Выбранный отрывок:
· · · ·

Евтушенко — самый живой и одарённый, несущий всю главную тяжесть автопародии <…> Ни обострённого чувства слова, ни чувства ритма, ни, тем более, сверхъестественной энергии Маяковского — этого им было ничего не дано <…> они заимствовали одну важнейшую способность: с такой последней, такой отчаянной смелостью орать верноподданнические клятвы, как будто за них — сейчас на эшафот, а не завтра в кассу…»

Невозможно себе представить Маяковского, преподающего какой-то курс по русской поэзии в какой-то американской Оклахоме, чем много лет занимается его «автопародия».

Но ежели всё-таки наука добьётся воскрешения нас, грешных, и Маяковский встретится в каком-нибудь из миров со своими «тремя ипостасями», то, грозно взглянув на них, он может позволить себе прочесть своим громовым голосом:

Явившись в ЦККа

грядущих светлых лет,

над бандой

поэтических рвачей и выжиг

я подыму,

как большевистский партбилет,

все сто томов

моих партийных книжек.

* * *

Серебряный век с его воплями о том, что «человек — это звучит гордо», «человек — мера всех вещей», «если Бога нет, то всё позволено», «поэтам вообще не пристали грехи», в сущности, требовал от общества признания новой языческой религии, которая в наше время стала называться «правами человека».

Конечно, советским вождям никакая религия, кроме религии социализма, понравиться не могла. Но всё, что произнёс Жданов о творчестве Ахматовой и Зощенко, выглядит либеральным детским лепетом рядом с оценками Серебряного века многими знаменитыми людьми русской литературы.

· · · ·

Задания:
[1] Чем, согласно отрывку, много лет занимается «автопародия» Маяковского?
[2] Замените в отрывке «советским вождям» на «партийным руководителям» и приведите фрагмент заново: начните с места, где стоит «Серебряный век с», и остановитесь после «людьми русской литературы.».

Предоставленные записи:
· · · ·

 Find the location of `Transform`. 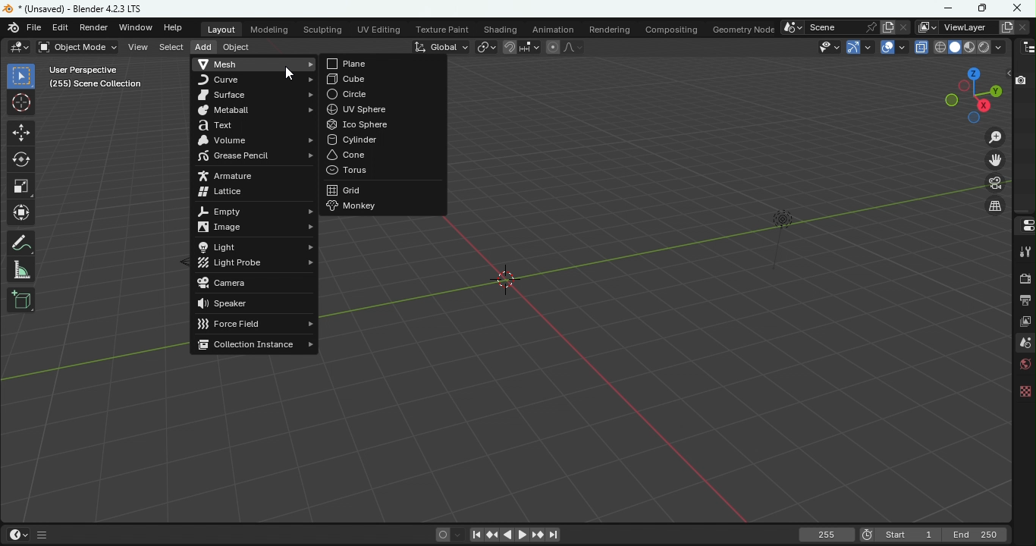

· · · ·

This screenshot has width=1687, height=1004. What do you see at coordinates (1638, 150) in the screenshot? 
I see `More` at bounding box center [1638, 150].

· · · ·

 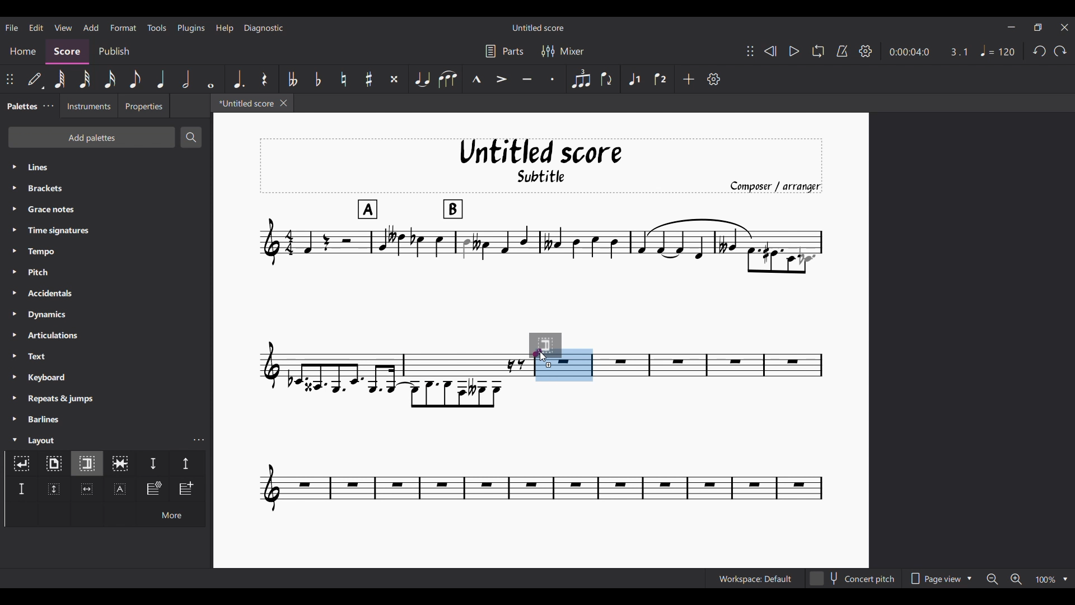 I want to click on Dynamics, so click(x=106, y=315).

· · · ·

Ответы ниже:
[1] Преподаёт какой-то курс по русской поэзии в американской Оклахоме.

[2]
Серебряный век с его воплями о том, что «человек — это звучит гордо», «человек — мера всех вещей», «если Бога нет, то всё позволено», «поэтам вообще не пристали грехи», в сущности, требовал от общества признания новой языческой религии, которая в наше время стала называться «правами человека».

Конечно, партийным руководителям никакая религия, кроме религии социализма, понравиться не могла. Но всё, что произнёс Жданов о творчестве Ахматовой и Зощенко, выглядит либеральным детским лепетом рядом с оценками Серебряного века многими знаменитыми людьми русской литературы.